Tomar ciência da profundidade desse debate e da importância dessa representatividade faz com que busquemos na fotografia uma forma de enfrentar o racismo e contrapor as narrativas estabelecidas como verdades únicas, por nós não mostradas.
A representação do negro nos livros didáticos é tema de debate em diversos setores da educação e se fortaleceu a partir da criação da Lei 10.639 em 2003, que coloca como obrigatório o ensino de história e cultura afro-brasileira nas escolas. Você vê uma mudança significativa na forma como o negro ainda é retratado na nossa sociedade, pensando nas imagens mais comuns dos negros que circulavam nos espaços educacionais?
O que mudou em torno dessa questão, e mudou para melhor, foi a possibilidade, após a lei 10.639, de negros e negras recontarem suas histórias. Falarei sempre disso, porque não há compromisso de uma sociedade economicamente branca-cis-hétero-normativa abrir mão do status quo e questionar seus lugares sociais objetivos e subjetivos em nome de relações mais equânimes.

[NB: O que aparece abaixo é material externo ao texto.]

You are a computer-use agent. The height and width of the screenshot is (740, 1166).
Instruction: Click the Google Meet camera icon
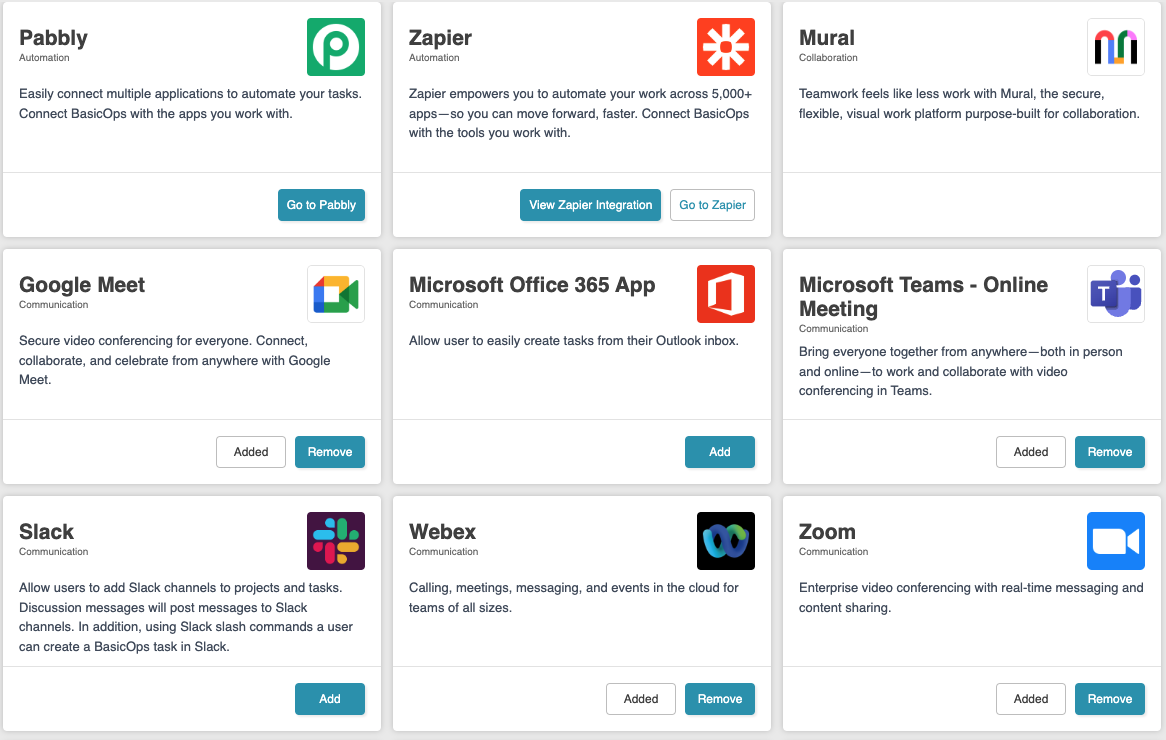pos(336,294)
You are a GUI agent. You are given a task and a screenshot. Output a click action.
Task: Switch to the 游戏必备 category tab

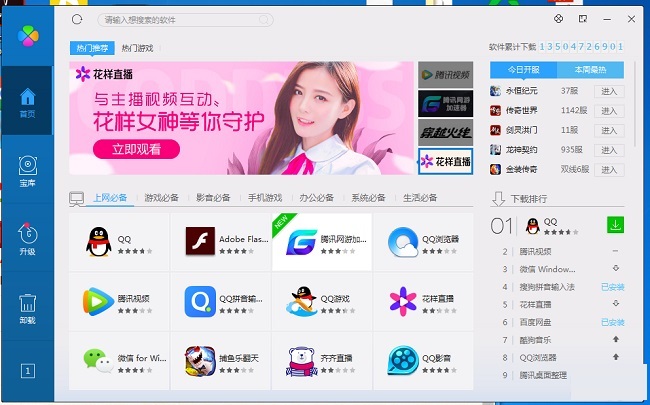pyautogui.click(x=161, y=198)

Toda a pressão, avanços positivos e produções que têm reconstruído a imagem do negro na sociedade brasileira são resultado de uma luta histórica dos diversos movimentos negros, ao longo da trajetória de presença africana no Brasil. A transformação se dá efetivamente quando seus protagonistas disputam nos diferentes espaços as narrativas de dignidade da imagem e do ser, e é isso que intelectuais, militantes, sacerdotes e sacerdotisas, homens e mulheres negros e negras têm insistido por aqui. É essa a reconstrução da história, e mexer nas estruturas de um país fundado na democracia racial que privilegia corpos não negros é uma preocupação da elite, e por isso a história do povo negro brasileiro tem sido e será recontada por esse povo.